CareerBuilder
- Website type: Job search engine
- Available in: Multilingual
- Headquarters: Guaynabo, Puerto Rico, PR
- Owner: BOLD www.bold.com
- Key people: Doug Jackson (co-CEO), Jamie Freundlich (co-CEO)
- Website: www.careerbuilder.com
- Commercial: Yes
- Registration: Optional
- Launched: 1995

= CareerBuilder =

Employment website

CareerBuilder is an American employment website founded in 1995 that operates in the United States, Europe, and Asia. CareerBuilder provides a job search engine, talent management software, and other recruitment-related services. The company is owned by BOLD Holdings.

==History==
CareerBuilder was founded by Robert J. McGovern in 1995 under the name NetStart Inc.

In 1996, Netstart raised $2 million in investment.

In 1998, NetStart Inc. changed its name to CareerBuilder and raised another $7 million in funding.

In 1999, the company's IPO raised $8 million more than initially forecasted, but was less successful than other Net offerings of the time. In its first day of trading, the company's shares opened at $17.50 and rose as high as $20.00 before closing at $16.00. Microsoft acquired a minority stake in the company in exchange for using the company's database on their own web portal.

In July 2000, the company was purchased in a joint venture by Knight Ridder and Tribune Company for $8 a share. CareerBuilder acquired competitors CareerPath.com and later Headhunter.net which had already acquired CareerMosaic.

In 2001, major newspapers owned by Knight Ridder and the Tribune Company merged their help wanted sections with the online component.

In March 2002, Robert McGovern was replaced as CEO of the company by Robert Montgomery. Gannett purchased a one-third interest in the company for $98.3 million in 2002, adding the CareerBuilder brand to its 90 newspapers nationwide. The company suffered major difficulty because of the dot com crash and nearly went bankrupt.

The McClatchy Company purchased Knight Ridder for $4.5 billion in stock and cash in March 2006. In May 2006, according to two consumer complaints received by the office of Illinois Attorney General, Lisa Madigan, and reports from other states, scam artists have been contacting job hunters through CareerBuilder.com regarding a "Donations Handler" position with an international charity, also known as a pigeon drop: the "handler" accepts checks sent in the mail from Peachtree Corners, Georgia and is required to wire transfer the amount to an international account within 24 hours, but the checks are later discovered to be fraudulent. Victims reported losing between $500 and $2,000 in this scheme.

In 2008, it had the largest market share among online employment websites in the United States. In December 2008, the company announced layoffs affecting approximately 300 employees.

In 2011, CareerBuilder acquired JobsCentral in Singapore and JobScout24 in Germany.
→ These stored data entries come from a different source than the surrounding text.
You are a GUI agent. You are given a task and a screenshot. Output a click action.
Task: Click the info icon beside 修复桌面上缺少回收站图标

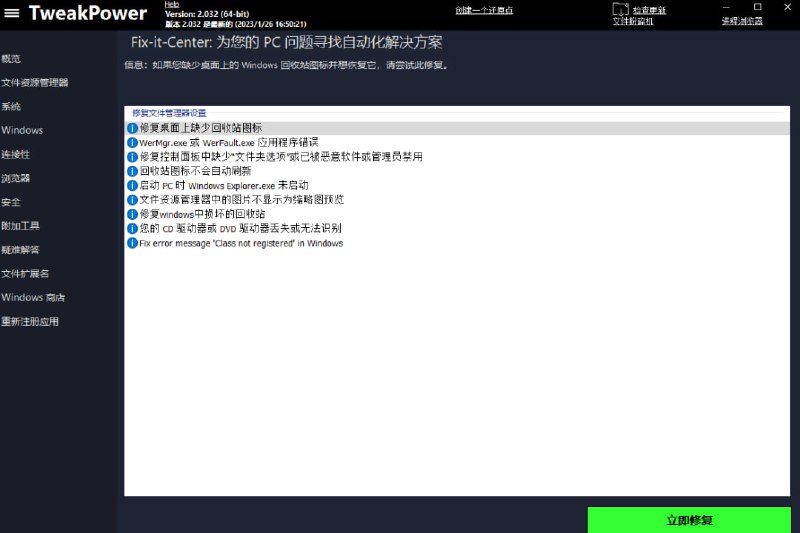point(132,128)
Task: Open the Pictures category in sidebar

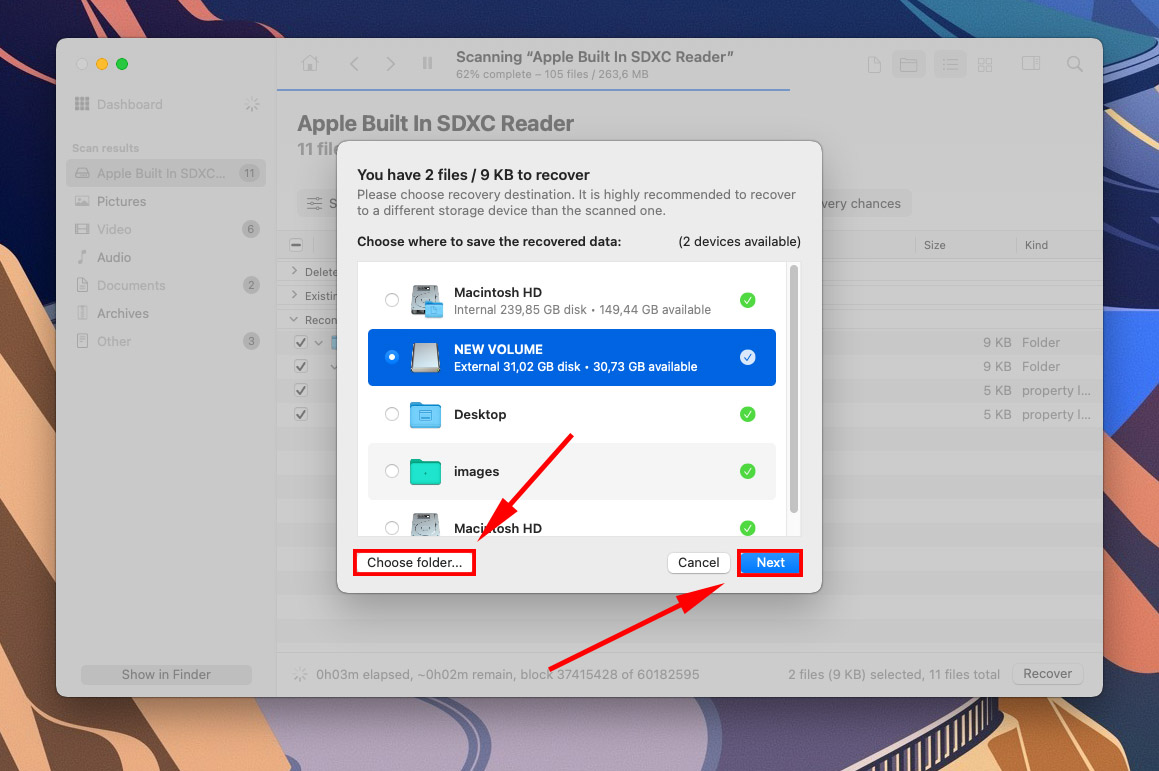Action: [122, 201]
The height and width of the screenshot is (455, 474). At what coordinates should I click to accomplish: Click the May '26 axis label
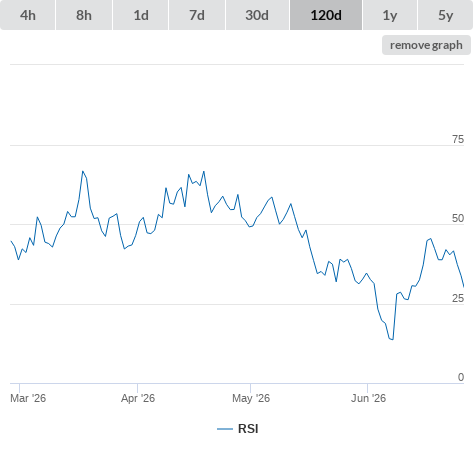pos(251,398)
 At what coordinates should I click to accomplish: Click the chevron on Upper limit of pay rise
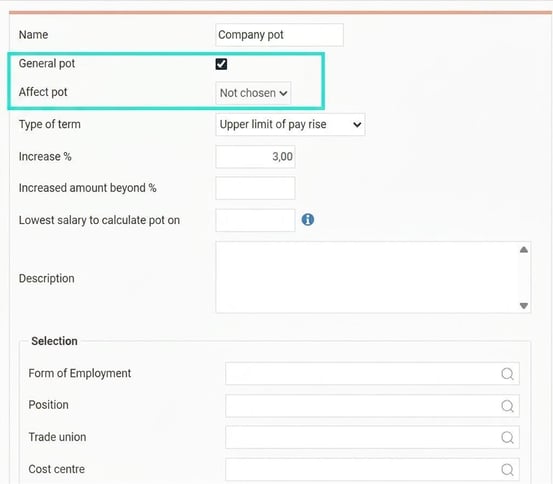point(357,125)
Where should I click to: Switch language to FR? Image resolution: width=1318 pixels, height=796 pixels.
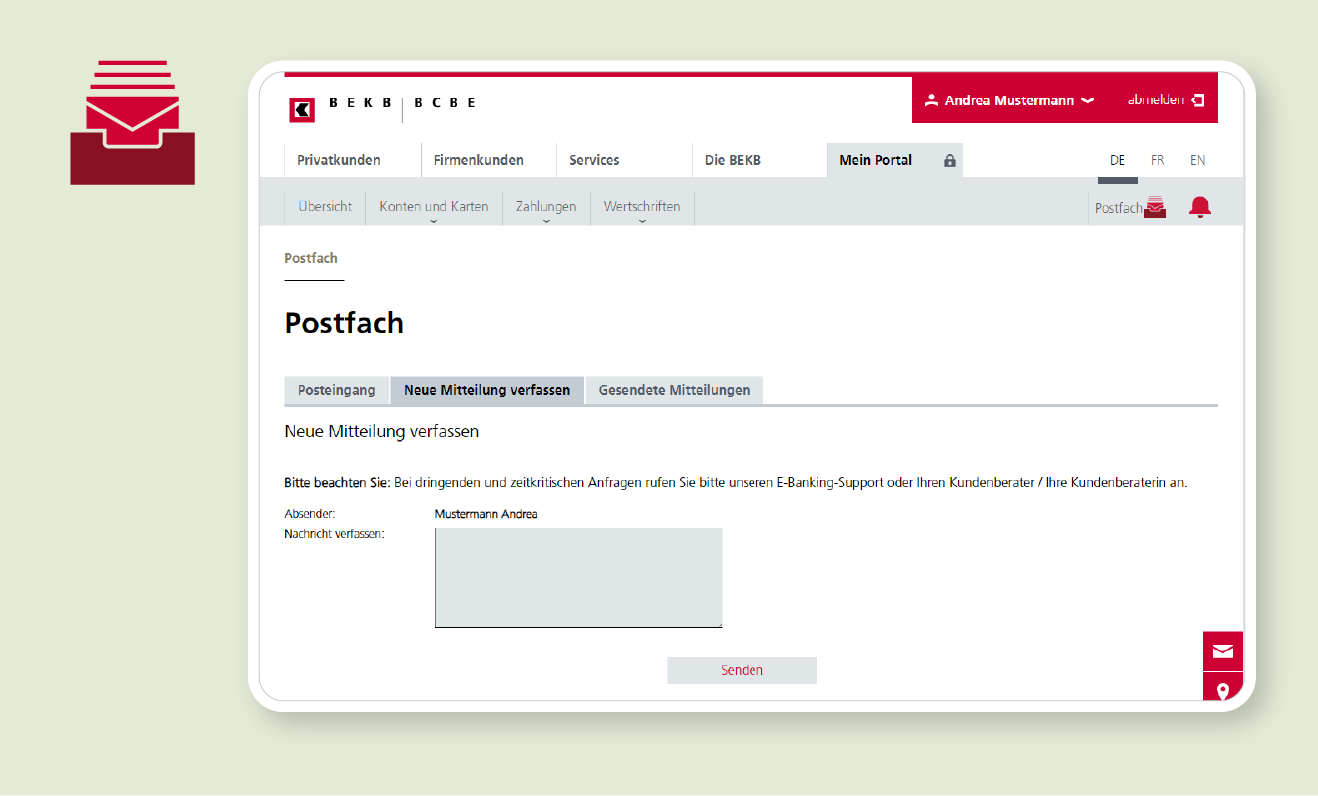tap(1157, 160)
In September 2012, the company acquired Economic Modeling Specialists Intl. (EMSI), an economic modeling software firm based in Moscow, Idaho. EMSI was sold to Strada Education Network in April 2018.
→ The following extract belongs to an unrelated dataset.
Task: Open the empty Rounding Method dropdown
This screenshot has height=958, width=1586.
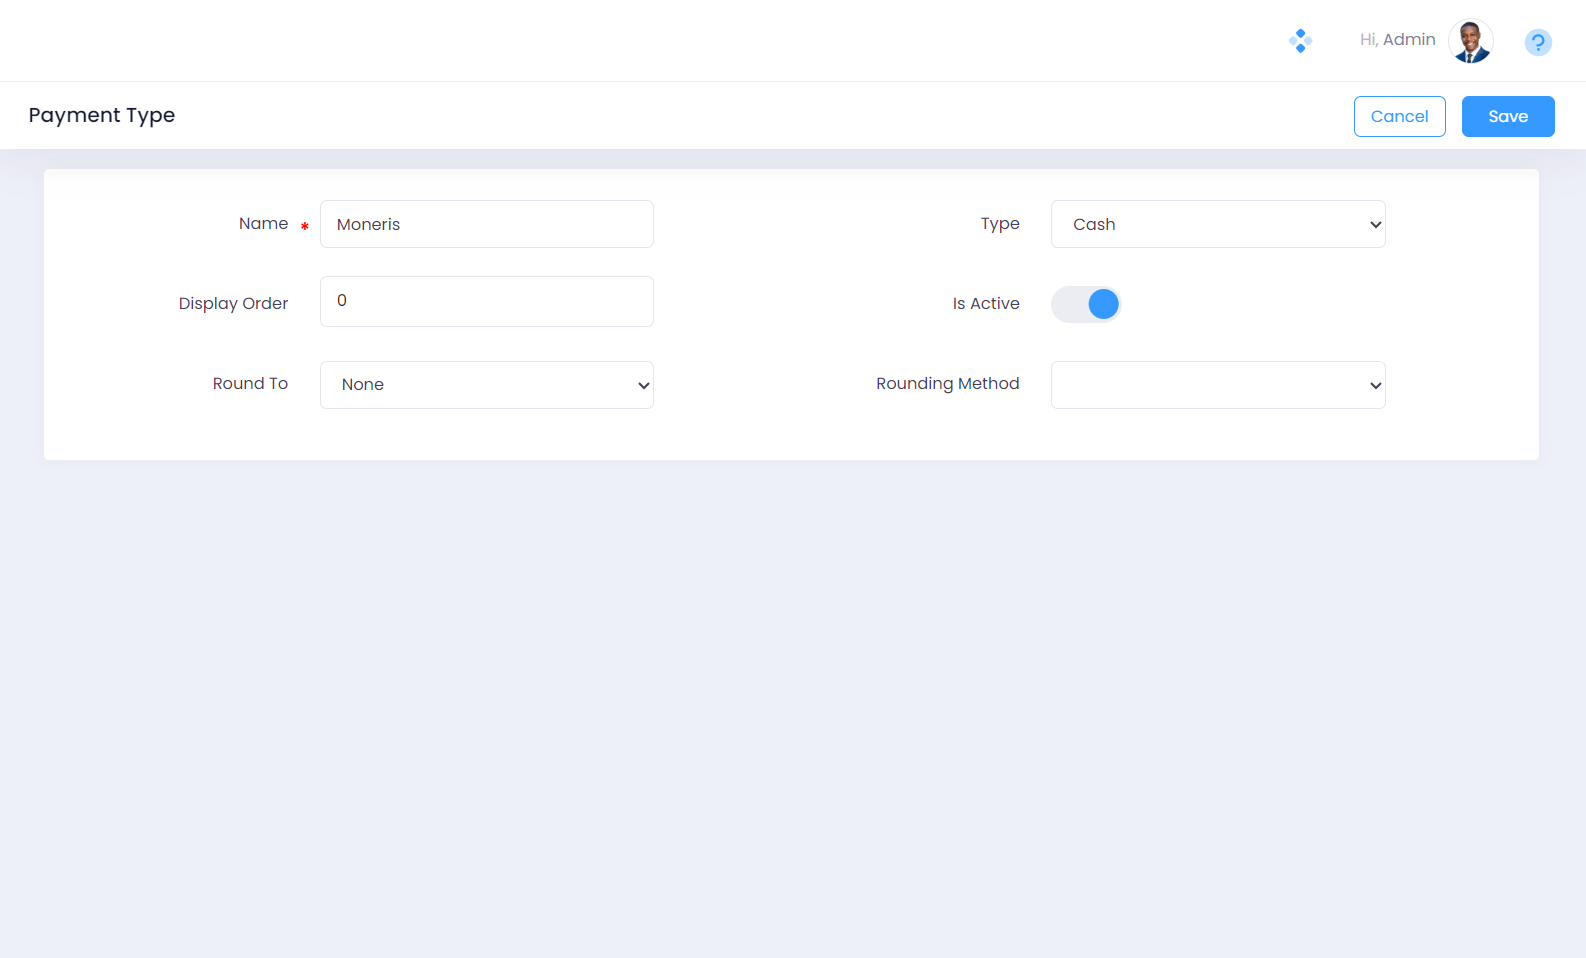Action: [x=1217, y=385]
In 2014, CareerBuilder acquired the recruiting technology company Broadbean in the U.K.

In 2016, CareerBuilder and Capella University launched the RightSkill program. The company also expanded into background screening with the acquisition of Aurico and post-hire software with the acquisition of WORKTERRA.

In June 2017, CareerBuilder was purchased by the private-equity firm Apollo Global Management and the Ontario Teachers’ Pension Plan Board. In September that year, CareerBuilder laid off 120 employees. Irina Novoselsky was appointed as CEO in October 2017, and in July 2021, was replaced as CEO by Sue Arthur from Optum.
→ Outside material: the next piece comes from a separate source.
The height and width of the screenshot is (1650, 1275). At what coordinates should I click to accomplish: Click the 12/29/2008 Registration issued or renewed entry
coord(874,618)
In September 2024, Monster.com merged with CareerBuilder, and funds managed by Apollo Global Management became the majority owner of the websites.

On June 24, 2025, CareerBuilder + Monster filed for Chapter 11 bankruptcy protection in an effort to facilitate a sale of its job board operations to JobGet. The company's software services business for federal and state governments are to be sold to Canadian software company Valsoft, while military.com and fastweb.com are to be sold to Canadian media company Valnet. The company listed assets between $50 million and $100 million, and liabilities between $100 million and $500 million.

However, In July/August 2025, BOLD won the final bid of $28.4 M.
The BOLD portfolio features some of the world's most trusted career-focused brands and job search sites, including MyPerfectResume (the largest resume builder platform), FlexJobs (remote jobs site with vetted, scam-free opportunities), Bold.pro (professional identity and networking), LiveCareer (AI resume builder and career guidance), and Zety (resume templates, formats and help).